• PROBLEM TO SOLVE: The required output is the exact run of lines below that opens at the line with "Expand the Маркетплейсы sidebar section" and closes at the line with "Click resize handle".

Top of DATA PROVIDED

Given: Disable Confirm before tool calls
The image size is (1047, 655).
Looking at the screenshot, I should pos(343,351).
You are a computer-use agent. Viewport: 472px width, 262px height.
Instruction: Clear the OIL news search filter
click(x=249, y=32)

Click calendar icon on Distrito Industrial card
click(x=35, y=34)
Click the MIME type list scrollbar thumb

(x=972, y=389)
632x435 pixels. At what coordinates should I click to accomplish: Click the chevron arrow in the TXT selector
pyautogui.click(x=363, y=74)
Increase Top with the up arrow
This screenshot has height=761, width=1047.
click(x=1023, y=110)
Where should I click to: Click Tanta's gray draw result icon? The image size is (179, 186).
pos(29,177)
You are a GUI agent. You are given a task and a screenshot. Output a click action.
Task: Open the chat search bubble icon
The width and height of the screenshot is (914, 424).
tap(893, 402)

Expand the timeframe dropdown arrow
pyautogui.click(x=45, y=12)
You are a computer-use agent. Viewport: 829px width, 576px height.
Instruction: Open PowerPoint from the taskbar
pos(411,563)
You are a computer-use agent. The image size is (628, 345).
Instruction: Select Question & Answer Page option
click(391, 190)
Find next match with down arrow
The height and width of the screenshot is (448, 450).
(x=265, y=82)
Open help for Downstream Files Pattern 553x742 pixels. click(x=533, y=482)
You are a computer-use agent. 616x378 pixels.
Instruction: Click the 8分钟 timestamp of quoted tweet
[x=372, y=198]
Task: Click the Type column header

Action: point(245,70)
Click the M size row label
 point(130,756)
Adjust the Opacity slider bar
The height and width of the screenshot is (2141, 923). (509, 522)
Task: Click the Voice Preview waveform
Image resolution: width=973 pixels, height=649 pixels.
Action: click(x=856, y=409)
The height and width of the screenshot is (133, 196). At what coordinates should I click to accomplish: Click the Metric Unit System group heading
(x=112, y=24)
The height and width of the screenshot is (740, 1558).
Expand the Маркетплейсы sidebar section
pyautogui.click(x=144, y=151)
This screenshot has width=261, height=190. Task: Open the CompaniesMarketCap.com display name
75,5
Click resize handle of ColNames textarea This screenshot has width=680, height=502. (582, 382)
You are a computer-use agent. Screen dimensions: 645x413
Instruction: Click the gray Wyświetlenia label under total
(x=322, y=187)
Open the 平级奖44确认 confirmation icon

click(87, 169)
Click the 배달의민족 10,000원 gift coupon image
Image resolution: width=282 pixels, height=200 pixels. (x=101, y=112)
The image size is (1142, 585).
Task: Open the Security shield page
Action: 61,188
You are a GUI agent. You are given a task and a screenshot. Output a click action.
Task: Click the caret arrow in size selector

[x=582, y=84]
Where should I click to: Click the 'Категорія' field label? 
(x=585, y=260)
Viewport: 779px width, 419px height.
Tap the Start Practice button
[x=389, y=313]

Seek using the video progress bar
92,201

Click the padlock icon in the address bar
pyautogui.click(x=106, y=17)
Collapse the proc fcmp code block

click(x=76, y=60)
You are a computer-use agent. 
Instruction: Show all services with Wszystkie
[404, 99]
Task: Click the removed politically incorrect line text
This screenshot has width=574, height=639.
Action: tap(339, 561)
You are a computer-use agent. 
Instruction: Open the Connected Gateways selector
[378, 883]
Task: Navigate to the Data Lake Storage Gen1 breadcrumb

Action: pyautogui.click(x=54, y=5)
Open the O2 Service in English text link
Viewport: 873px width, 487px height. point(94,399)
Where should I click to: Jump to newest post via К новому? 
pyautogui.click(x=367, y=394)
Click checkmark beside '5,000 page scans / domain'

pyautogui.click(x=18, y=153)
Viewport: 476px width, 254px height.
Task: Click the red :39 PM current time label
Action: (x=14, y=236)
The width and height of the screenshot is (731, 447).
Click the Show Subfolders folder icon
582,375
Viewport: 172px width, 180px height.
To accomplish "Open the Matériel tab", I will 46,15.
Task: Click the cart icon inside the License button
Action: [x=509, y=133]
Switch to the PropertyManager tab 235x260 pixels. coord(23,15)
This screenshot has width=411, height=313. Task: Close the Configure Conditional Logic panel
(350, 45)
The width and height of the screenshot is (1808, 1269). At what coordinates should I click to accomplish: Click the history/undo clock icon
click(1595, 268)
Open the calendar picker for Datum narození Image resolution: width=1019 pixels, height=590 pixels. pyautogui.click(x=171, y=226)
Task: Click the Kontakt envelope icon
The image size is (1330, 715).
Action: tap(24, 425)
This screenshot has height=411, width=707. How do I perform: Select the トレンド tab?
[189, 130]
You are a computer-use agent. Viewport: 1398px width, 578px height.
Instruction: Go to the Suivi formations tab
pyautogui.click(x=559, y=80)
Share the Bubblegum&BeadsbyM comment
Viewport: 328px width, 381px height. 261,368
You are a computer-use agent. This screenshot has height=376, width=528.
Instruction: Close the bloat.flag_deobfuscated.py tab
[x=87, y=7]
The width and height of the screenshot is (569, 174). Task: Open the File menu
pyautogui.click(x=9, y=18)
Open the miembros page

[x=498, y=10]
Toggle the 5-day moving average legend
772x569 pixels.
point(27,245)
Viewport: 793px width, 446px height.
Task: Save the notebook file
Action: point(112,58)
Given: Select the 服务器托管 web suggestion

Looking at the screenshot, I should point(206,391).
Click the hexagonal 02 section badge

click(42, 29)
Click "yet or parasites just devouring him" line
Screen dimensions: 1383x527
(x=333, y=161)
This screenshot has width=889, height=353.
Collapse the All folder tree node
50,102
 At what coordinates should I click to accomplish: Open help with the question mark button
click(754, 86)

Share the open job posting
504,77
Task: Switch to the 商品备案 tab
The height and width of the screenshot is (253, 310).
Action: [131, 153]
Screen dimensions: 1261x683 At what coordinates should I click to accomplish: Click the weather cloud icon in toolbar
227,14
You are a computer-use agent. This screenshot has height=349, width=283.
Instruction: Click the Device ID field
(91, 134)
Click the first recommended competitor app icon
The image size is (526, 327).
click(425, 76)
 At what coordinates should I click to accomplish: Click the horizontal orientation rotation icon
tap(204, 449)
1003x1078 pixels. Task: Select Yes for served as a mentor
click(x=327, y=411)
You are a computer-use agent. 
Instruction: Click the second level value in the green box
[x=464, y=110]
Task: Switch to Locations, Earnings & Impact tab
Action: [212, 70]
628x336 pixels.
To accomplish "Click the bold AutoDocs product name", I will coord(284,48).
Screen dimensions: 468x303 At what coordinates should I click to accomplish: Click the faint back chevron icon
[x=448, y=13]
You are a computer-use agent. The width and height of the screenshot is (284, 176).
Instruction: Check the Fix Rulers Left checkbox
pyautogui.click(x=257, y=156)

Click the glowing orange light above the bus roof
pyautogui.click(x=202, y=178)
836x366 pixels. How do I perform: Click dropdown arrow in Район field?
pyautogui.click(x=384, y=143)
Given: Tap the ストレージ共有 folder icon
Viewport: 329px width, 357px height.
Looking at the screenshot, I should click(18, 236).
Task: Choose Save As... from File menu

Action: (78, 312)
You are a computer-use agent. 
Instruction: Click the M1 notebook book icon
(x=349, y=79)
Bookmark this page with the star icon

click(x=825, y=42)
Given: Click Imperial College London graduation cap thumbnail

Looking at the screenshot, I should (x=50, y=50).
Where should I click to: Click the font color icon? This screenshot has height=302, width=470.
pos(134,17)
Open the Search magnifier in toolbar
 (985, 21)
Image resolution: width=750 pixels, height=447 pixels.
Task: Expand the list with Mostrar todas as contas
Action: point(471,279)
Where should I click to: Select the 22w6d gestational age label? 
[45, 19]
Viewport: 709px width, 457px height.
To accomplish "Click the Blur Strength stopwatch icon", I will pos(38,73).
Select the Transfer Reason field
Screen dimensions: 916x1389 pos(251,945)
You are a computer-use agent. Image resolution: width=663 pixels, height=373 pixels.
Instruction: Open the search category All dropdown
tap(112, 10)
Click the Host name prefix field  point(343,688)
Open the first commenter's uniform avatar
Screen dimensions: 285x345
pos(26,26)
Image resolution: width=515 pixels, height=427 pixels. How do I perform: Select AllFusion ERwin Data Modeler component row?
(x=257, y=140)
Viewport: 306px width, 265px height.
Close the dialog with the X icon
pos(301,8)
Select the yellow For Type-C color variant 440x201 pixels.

Bottom of DATA PROVIDED

• EXERCISE RESULT:
Expand the Маркетплейсы sidebar section
pyautogui.click(x=144, y=151)
This screenshot has width=261, height=190. Task: Open the CompaniesMarketCap.com display name
75,5
Click resize handle of ColNames textarea This screenshot has width=680, height=502. (582, 382)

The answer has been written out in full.